ENTRIES PROVIDED
****************************************

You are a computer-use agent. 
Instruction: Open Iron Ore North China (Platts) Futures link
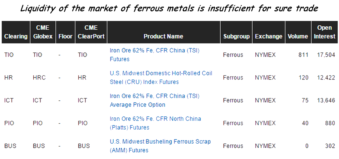(155, 123)
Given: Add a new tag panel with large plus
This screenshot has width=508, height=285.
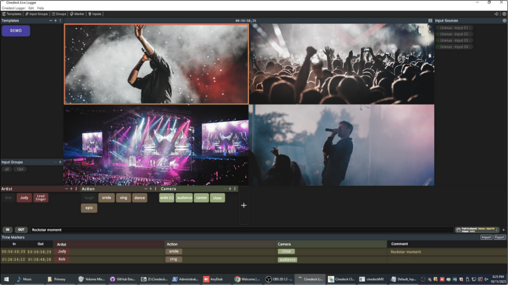Looking at the screenshot, I should pyautogui.click(x=244, y=205).

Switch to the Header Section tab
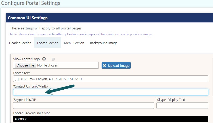20,43
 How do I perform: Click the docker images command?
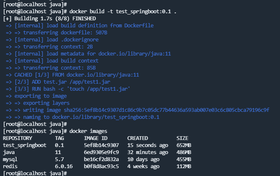[x=88, y=131]
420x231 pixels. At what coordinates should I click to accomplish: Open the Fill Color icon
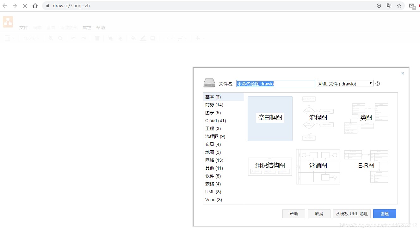coord(133,38)
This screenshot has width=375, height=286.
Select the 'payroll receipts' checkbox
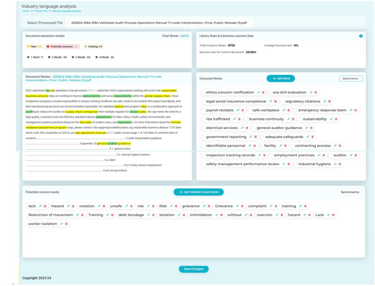click(x=203, y=110)
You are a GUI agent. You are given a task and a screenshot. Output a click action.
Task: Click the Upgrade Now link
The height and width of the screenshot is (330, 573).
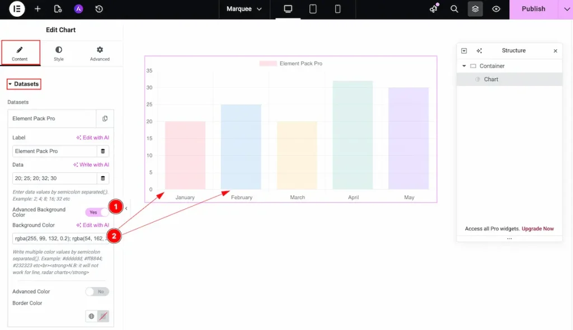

****************************************

TASK REQUIREMENTS
Could you output all of the entries above exactly? Leave the pictures out.

TASK ANSWER
You are a computer-use agent. 
Instruction: Open Iron Ore North China (Platts) Futures link
(155, 123)
Given: Add a new tag panel with large plus
This screenshot has width=508, height=285.
Looking at the screenshot, I should pyautogui.click(x=244, y=205).

Switch to the Header Section tab
20,43
 How do I perform: Click the docker images command?
[x=88, y=131]
420x231 pixels. At what coordinates should I click to accomplish: Open the Fill Color icon
coord(133,38)
This screenshot has width=375, height=286.
Select the 'payroll receipts' checkbox
click(x=203, y=110)
You are a GUI agent. You are given a task and a screenshot. Output a click action.
Task: Click the Upgrade Now link
The height and width of the screenshot is (330, 573).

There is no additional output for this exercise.